Given request — Will you rename "padlock" to "lock" in the listing, giving back only the lines starting at the one that contains "The height and width of the screenshot is (134, 254)." and ending at the one that contains "click(958, 418)", with all else left unchanged?

(Source records)
>>>

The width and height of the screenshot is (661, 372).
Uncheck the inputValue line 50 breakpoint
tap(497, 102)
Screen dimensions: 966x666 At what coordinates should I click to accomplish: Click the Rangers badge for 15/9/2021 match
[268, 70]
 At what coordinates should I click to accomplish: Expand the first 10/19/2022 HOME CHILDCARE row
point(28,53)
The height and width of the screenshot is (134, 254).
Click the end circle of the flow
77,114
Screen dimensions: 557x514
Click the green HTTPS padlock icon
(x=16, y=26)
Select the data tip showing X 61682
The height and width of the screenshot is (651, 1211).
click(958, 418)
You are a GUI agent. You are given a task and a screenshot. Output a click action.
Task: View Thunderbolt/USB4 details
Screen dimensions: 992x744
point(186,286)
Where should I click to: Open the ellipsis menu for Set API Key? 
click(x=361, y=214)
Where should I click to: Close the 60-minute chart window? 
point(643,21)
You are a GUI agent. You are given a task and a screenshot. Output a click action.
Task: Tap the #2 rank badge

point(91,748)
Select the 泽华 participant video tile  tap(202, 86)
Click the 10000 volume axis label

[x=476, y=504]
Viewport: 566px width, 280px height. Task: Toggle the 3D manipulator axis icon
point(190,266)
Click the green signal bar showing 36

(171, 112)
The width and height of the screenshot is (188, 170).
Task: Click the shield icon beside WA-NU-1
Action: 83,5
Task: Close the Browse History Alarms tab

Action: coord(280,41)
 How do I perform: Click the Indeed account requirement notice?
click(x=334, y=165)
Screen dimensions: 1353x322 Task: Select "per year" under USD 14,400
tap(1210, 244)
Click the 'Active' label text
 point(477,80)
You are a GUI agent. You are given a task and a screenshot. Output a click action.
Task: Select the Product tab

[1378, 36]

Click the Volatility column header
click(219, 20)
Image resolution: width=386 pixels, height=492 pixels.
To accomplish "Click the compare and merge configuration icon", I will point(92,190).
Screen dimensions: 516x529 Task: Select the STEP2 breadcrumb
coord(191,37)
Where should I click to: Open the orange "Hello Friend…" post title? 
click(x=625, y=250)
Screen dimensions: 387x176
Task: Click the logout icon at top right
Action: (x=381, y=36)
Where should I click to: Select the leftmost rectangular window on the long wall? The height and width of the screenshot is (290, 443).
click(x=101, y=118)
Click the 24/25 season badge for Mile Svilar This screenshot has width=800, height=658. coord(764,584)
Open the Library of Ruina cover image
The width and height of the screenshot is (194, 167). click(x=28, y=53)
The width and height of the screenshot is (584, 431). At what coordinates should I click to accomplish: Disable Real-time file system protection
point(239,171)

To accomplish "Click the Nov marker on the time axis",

<<<

The output —
The height and width of the screenshot is (134, 254).
Click the end circle of the flow
77,114
Screen dimensions: 557x514
Click the green HTTPS lock icon
(x=16, y=26)
Select the data tip showing X 61682
The height and width of the screenshot is (651, 1211).
click(958, 418)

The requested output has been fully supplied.